## DATA FOR ANALYSIS
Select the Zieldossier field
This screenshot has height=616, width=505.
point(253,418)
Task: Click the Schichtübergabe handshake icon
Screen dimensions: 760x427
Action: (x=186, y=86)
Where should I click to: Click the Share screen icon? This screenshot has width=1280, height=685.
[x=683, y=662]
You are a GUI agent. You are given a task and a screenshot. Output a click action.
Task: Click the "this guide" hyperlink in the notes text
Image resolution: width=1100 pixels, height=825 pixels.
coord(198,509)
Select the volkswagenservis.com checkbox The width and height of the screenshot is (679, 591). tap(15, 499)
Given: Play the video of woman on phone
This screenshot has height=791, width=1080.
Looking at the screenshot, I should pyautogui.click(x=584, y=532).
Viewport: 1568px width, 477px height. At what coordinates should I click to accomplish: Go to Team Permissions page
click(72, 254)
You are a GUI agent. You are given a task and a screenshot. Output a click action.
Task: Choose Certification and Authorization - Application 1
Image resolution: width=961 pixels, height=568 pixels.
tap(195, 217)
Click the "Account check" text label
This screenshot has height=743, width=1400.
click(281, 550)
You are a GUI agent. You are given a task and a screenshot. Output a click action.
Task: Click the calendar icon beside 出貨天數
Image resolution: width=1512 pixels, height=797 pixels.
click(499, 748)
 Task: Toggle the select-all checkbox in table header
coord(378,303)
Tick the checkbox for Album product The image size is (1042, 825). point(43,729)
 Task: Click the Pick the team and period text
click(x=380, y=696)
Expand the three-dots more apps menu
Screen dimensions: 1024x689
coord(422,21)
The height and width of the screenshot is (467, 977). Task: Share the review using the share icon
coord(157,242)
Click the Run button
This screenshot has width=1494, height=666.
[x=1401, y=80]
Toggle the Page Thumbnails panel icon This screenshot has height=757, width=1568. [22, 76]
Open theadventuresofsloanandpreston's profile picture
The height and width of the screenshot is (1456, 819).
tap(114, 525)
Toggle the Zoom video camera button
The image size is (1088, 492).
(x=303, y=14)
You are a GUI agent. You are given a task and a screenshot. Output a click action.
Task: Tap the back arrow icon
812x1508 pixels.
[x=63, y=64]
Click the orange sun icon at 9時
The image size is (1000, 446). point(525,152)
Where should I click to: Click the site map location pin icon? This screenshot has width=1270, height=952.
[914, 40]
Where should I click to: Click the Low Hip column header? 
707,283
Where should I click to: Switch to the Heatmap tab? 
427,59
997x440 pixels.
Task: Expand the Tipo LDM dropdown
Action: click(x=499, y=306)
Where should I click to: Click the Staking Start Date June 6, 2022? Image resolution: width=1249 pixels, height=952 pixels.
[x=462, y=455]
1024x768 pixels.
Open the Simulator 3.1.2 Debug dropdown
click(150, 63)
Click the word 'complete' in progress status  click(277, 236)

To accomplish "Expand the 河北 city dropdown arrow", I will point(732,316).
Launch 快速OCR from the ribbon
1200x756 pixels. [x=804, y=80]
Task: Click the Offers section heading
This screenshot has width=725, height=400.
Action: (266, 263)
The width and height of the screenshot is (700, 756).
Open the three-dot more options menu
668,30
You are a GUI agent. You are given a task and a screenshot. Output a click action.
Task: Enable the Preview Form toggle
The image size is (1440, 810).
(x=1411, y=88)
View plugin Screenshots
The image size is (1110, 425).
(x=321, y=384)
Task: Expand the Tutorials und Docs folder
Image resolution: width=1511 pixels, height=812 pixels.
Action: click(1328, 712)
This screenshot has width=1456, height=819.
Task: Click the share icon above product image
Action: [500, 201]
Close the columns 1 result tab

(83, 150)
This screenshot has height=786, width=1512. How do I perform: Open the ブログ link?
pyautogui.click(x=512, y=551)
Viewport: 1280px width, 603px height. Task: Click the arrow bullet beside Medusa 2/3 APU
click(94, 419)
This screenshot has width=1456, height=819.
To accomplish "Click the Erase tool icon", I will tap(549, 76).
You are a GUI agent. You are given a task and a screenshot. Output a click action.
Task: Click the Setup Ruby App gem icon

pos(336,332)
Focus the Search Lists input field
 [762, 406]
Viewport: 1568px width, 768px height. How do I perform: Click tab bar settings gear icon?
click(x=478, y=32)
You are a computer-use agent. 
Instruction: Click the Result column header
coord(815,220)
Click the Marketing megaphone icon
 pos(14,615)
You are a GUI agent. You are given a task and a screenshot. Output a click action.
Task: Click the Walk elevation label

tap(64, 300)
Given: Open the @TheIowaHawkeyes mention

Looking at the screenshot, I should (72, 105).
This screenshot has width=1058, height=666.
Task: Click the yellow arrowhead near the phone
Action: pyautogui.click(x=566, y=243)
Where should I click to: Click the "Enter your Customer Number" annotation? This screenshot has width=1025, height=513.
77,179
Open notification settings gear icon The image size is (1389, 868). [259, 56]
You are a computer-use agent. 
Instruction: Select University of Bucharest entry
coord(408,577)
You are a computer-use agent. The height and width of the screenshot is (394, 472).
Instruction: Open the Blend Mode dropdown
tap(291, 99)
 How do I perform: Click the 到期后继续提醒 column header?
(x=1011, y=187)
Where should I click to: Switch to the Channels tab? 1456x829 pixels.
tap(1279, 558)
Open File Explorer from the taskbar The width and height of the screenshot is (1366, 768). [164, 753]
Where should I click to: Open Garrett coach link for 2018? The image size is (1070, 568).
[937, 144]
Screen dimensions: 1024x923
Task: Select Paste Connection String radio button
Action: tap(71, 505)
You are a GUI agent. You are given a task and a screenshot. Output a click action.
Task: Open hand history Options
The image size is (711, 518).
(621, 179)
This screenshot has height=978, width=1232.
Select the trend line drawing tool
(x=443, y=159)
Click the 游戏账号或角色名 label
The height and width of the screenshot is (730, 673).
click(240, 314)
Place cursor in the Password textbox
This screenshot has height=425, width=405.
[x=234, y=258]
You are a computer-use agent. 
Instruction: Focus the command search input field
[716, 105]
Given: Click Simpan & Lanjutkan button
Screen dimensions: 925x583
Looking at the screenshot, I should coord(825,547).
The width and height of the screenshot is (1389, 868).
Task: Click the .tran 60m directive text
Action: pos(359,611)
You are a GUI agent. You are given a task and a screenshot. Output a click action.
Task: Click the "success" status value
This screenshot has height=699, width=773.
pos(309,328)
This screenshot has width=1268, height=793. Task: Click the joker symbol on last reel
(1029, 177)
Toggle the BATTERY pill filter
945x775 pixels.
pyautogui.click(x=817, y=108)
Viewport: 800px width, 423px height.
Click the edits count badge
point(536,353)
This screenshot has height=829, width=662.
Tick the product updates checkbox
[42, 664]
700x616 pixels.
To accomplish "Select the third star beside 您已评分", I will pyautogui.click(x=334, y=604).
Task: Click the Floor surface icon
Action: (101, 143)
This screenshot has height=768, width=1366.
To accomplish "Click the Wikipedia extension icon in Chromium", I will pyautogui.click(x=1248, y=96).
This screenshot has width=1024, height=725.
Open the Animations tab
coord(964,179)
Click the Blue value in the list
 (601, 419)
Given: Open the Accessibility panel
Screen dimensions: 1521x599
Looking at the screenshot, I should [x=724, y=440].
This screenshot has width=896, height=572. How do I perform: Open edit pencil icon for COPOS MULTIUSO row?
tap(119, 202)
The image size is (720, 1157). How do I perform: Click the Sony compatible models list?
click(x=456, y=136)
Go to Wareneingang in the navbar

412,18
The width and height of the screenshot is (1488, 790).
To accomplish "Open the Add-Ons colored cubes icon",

## EXERCISE REQUIREMENTS
Set down the records again verbatim, so that each word stays as it is.

## RESULT OF THIS TASK
Select the Zieldossier field
This screenshot has height=616, width=505.
point(253,418)
Task: Click the Schichtübergabe handshake icon
Screen dimensions: 760x427
Action: (x=186, y=86)
Where should I click to: Click the Share screen icon? This screenshot has width=1280, height=685.
[x=683, y=662]
You are a GUI agent. You are given a task and a screenshot. Output a click action.
Task: Click the "this guide" hyperlink in the notes text
Image resolution: width=1100 pixels, height=825 pixels.
coord(198,509)
Select the volkswagenservis.com checkbox The width and height of the screenshot is (679, 591). tap(15, 499)
Given: Play the video of woman on phone
This screenshot has height=791, width=1080.
Looking at the screenshot, I should pyautogui.click(x=584, y=532).
Viewport: 1568px width, 477px height. At what coordinates should I click to accomplish: Go to Team Permissions page
click(72, 254)
You are a GUI agent. You are given a task and a screenshot. Output a click action.
Task: Choose Certification and Authorization - Application 1
Image resolution: width=961 pixels, height=568 pixels.
tap(195, 217)
Click the "Account check" text label
This screenshot has height=743, width=1400.
click(281, 550)
You are a GUI agent. You are given a task and a screenshot. Output a click action.
Task: Click the calendar icon beside 出貨天數
Image resolution: width=1512 pixels, height=797 pixels.
click(499, 748)
 Task: Toggle the select-all checkbox in table header
coord(378,303)
Tick the checkbox for Album product The image size is (1042, 825). point(43,729)
 Task: Click the Pick the team and period text
click(x=380, y=696)
Expand the three-dots more apps menu
Screen dimensions: 1024x689
coord(422,21)
The height and width of the screenshot is (467, 977). Task: Share the review using the share icon
coord(157,242)
Click the Run button
This screenshot has width=1494, height=666.
[x=1401, y=80]
Toggle the Page Thumbnails panel icon This screenshot has height=757, width=1568. [22, 76]
Open theadventuresofsloanandpreston's profile picture
The height and width of the screenshot is (1456, 819).
tap(114, 525)
Toggle the Zoom video camera button
The image size is (1088, 492).
(x=303, y=14)
You are a GUI agent. You are given a task and a screenshot. Output a click action.
Task: Tap the back arrow icon
812x1508 pixels.
[x=63, y=64]
Click the orange sun icon at 9時
The image size is (1000, 446). point(525,152)
Where should I click to: Click the site map location pin icon? This screenshot has width=1270, height=952.
[914, 40]
Where should I click to: Click the Low Hip column header? 
707,283
Where should I click to: Switch to the Heatmap tab? 
427,59
997x440 pixels.
Task: Expand the Tipo LDM dropdown
Action: click(x=499, y=306)
Where should I click to: Click the Staking Start Date June 6, 2022? Image resolution: width=1249 pixels, height=952 pixels.
[x=462, y=455]
1024x768 pixels.
Open the Simulator 3.1.2 Debug dropdown
click(150, 63)
Click the word 'complete' in progress status  click(277, 236)

To accomplish "Expand the 河北 city dropdown arrow", I will point(732,316).
Launch 快速OCR from the ribbon
1200x756 pixels. [x=804, y=80]
Task: Click the Offers section heading
This screenshot has width=725, height=400.
Action: (266, 263)
The width and height of the screenshot is (700, 756).
Open the three-dot more options menu
668,30
You are a GUI agent. You are given a task and a screenshot. Output a click action.
Task: Enable the Preview Form toggle
The image size is (1440, 810).
(x=1411, y=88)
View plugin Screenshots
The image size is (1110, 425).
(x=321, y=384)
Task: Expand the Tutorials und Docs folder
Image resolution: width=1511 pixels, height=812 pixels.
Action: click(1328, 712)
This screenshot has width=1456, height=819.
Task: Click the share icon above product image
Action: [500, 201]
Close the columns 1 result tab

(83, 150)
This screenshot has height=786, width=1512. How do I perform: Open the ブログ link?
pyautogui.click(x=512, y=551)
Viewport: 1280px width, 603px height. Task: Click the arrow bullet beside Medusa 2/3 APU
click(94, 419)
This screenshot has width=1456, height=819.
To accomplish "Click the Erase tool icon", I will tap(549, 76).
You are a GUI agent. You are given a task and a screenshot. Output a click action.
Task: Click the Setup Ruby App gem icon

pos(336,332)
Focus the Search Lists input field
 [762, 406]
Viewport: 1568px width, 768px height. How do I perform: Click tab bar settings gear icon?
click(x=478, y=32)
You are a computer-use agent. 
Instruction: Click the Result column header
coord(815,220)
Click the Marketing megaphone icon
 pos(14,615)
You are a GUI agent. You are given a task and a screenshot. Output a click action.
Task: Click the Walk elevation label

tap(64, 300)
Given: Open the @TheIowaHawkeyes mention

Looking at the screenshot, I should (72, 105).
This screenshot has width=1058, height=666.
Task: Click the yellow arrowhead near the phone
Action: pyautogui.click(x=566, y=243)
Where should I click to: Click the "Enter your Customer Number" annotation? This screenshot has width=1025, height=513.
77,179
Open notification settings gear icon The image size is (1389, 868). [259, 56]
You are a computer-use agent. 
Instruction: Select University of Bucharest entry
coord(408,577)
You are a computer-use agent. The height and width of the screenshot is (394, 472).
Instruction: Open the Blend Mode dropdown
tap(291, 99)
 How do I perform: Click the 到期后继续提醒 column header?
(x=1011, y=187)
Where should I click to: Switch to the Channels tab? 1456x829 pixels.
tap(1279, 558)
Open File Explorer from the taskbar The width and height of the screenshot is (1366, 768). [164, 753]
Where should I click to: Open Garrett coach link for 2018? The image size is (1070, 568).
[937, 144]
Screen dimensions: 1024x923
Task: Select Paste Connection String radio button
Action: tap(71, 505)
You are a GUI agent. You are given a task and a screenshot. Output a click action.
Task: Open hand history Options
The image size is (711, 518).
(621, 179)
This screenshot has height=978, width=1232.
Select the trend line drawing tool
(x=443, y=159)
Click the 游戏账号或角色名 label
The height and width of the screenshot is (730, 673).
click(240, 314)
Place cursor in the Password textbox
This screenshot has height=425, width=405.
[x=234, y=258]
You are a computer-use agent. 
Instruction: Focus the command search input field
[716, 105]
Given: Click Simpan & Lanjutkan button
Screen dimensions: 925x583
Looking at the screenshot, I should coord(825,547).
The width and height of the screenshot is (1389, 868).
Task: Click the .tran 60m directive text
Action: pos(359,611)
You are a GUI agent. You are given a task and a screenshot. Output a click action.
Task: Click the "success" status value
This screenshot has height=699, width=773.
pos(309,328)
This screenshot has width=1268, height=793. Task: Click the joker symbol on last reel
(1029, 177)
Toggle the BATTERY pill filter
945x775 pixels.
pyautogui.click(x=817, y=108)
Viewport: 800px width, 423px height.
Click the edits count badge
point(536,353)
This screenshot has height=829, width=662.
Tick the product updates checkbox
[42, 664]
700x616 pixels.
To accomplish "Select the third star beside 您已评分", I will pyautogui.click(x=334, y=604).
Task: Click the Floor surface icon
Action: (101, 143)
This screenshot has height=768, width=1366.
To accomplish "Click the Wikipedia extension icon in Chromium", I will pyautogui.click(x=1248, y=96).
This screenshot has width=1024, height=725.
Open the Animations tab
coord(964,179)
Click the Blue value in the list
 (601, 419)
Given: Open the Accessibility panel
Screen dimensions: 1521x599
Looking at the screenshot, I should [x=724, y=440].
This screenshot has width=896, height=572. How do I perform: Open edit pencil icon for COPOS MULTIUSO row?
tap(119, 202)
The image size is (720, 1157). How do I perform: Click the Sony compatible models list?
click(x=456, y=136)
Go to Wareneingang in the navbar

412,18
The width and height of the screenshot is (1488, 790).
To accomplish "Open the Add-Ons colored cubes icon",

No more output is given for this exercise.